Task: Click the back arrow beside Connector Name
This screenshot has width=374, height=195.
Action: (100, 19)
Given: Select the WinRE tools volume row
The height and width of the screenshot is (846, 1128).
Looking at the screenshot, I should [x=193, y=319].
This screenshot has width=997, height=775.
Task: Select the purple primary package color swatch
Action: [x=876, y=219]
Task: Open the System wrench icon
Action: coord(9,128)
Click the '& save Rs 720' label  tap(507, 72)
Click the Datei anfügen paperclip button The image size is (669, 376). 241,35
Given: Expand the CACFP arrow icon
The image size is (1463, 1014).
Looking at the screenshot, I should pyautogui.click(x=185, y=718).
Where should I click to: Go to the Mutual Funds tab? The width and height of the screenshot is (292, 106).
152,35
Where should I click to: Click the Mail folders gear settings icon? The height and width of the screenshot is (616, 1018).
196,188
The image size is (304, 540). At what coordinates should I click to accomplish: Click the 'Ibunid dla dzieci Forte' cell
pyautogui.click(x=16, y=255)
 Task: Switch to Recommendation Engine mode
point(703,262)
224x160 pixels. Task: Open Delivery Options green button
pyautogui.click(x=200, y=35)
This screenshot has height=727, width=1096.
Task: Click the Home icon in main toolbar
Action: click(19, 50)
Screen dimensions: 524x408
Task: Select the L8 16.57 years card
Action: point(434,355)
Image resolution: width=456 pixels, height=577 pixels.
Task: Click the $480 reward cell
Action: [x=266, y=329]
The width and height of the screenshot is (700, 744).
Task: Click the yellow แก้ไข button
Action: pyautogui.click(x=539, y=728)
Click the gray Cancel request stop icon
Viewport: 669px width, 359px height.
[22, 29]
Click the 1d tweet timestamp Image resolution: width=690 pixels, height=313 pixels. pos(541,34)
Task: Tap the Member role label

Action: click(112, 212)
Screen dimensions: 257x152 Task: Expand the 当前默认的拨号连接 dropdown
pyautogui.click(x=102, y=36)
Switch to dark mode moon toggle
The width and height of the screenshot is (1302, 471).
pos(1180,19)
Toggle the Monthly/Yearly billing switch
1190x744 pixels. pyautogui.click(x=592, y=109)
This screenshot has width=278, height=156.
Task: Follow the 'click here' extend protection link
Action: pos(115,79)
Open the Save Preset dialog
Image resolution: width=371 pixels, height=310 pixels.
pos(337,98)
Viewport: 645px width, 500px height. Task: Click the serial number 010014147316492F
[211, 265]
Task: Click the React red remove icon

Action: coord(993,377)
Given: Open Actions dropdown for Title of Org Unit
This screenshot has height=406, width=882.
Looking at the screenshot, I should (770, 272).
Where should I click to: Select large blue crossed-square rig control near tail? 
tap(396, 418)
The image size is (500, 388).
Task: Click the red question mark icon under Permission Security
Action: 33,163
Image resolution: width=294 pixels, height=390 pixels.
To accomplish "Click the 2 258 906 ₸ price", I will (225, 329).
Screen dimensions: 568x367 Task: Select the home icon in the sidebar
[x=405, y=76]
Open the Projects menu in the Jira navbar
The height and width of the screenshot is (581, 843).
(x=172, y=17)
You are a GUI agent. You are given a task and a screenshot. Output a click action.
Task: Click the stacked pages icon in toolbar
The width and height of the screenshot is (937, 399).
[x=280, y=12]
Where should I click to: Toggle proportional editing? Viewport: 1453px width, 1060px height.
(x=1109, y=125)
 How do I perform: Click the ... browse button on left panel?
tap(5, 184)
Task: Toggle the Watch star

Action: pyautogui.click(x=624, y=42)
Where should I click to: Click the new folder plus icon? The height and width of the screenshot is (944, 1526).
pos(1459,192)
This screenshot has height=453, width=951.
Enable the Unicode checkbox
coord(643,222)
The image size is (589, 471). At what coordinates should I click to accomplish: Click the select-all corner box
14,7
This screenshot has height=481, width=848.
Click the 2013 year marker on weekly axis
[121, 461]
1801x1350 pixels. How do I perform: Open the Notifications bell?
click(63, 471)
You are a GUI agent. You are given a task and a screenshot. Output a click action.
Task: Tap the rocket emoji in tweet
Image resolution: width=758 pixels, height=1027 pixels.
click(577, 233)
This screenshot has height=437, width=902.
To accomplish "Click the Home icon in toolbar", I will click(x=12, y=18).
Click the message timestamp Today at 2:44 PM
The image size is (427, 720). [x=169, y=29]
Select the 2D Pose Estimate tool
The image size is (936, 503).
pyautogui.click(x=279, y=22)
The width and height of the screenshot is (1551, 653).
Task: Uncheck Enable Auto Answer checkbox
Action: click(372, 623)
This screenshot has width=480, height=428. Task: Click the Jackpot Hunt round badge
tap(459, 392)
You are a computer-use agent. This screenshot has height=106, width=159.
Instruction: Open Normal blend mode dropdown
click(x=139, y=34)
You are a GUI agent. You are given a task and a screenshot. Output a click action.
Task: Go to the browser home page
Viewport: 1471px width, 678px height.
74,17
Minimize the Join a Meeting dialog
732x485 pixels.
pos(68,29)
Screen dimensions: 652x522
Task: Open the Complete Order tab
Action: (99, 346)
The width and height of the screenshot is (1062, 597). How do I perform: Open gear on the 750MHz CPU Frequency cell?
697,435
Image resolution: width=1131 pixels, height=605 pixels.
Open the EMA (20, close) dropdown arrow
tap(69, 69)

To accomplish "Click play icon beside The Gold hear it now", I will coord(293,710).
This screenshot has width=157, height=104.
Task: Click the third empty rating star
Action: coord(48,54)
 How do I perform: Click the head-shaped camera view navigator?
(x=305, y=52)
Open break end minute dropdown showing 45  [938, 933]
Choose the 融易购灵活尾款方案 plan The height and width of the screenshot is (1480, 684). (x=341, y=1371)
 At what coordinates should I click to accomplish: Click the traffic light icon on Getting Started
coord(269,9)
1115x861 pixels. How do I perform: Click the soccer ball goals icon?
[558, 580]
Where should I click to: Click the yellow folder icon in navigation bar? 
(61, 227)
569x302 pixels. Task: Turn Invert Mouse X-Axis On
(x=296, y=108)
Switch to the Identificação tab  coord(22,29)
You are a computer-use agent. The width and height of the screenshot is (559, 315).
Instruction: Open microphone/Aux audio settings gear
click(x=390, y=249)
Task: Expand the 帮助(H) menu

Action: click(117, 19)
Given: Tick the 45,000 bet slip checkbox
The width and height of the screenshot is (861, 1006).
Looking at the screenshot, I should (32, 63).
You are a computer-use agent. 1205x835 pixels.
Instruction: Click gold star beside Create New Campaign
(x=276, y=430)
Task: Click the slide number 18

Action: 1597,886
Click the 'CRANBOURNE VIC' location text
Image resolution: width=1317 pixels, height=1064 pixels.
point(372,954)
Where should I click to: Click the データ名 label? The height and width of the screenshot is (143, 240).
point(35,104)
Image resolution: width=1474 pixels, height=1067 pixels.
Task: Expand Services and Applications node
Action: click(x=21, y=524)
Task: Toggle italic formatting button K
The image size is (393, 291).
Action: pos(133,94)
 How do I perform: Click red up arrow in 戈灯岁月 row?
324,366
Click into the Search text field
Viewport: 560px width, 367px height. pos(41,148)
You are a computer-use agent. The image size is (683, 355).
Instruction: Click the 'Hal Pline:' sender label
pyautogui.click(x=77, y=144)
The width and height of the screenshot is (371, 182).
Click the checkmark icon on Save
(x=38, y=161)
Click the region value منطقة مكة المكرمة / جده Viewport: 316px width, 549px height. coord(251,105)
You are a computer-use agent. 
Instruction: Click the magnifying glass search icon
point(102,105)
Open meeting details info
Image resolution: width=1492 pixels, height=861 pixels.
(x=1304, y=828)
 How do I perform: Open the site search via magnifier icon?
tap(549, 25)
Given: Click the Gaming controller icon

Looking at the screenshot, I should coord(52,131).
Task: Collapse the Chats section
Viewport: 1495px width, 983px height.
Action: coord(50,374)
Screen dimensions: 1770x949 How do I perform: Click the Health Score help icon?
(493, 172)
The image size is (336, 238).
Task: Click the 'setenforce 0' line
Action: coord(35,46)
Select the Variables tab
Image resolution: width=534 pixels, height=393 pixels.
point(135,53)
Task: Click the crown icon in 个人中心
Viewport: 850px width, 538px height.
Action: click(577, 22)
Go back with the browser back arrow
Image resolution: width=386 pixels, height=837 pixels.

◇ ◇ ◇ ◇ ◇

From the items above, pull out every line that contains the word "yellow" and copy each one in full.

Task: Click the yellow แก้ไข button
Where should I click to: Click the yellow folder icon in navigation bar? 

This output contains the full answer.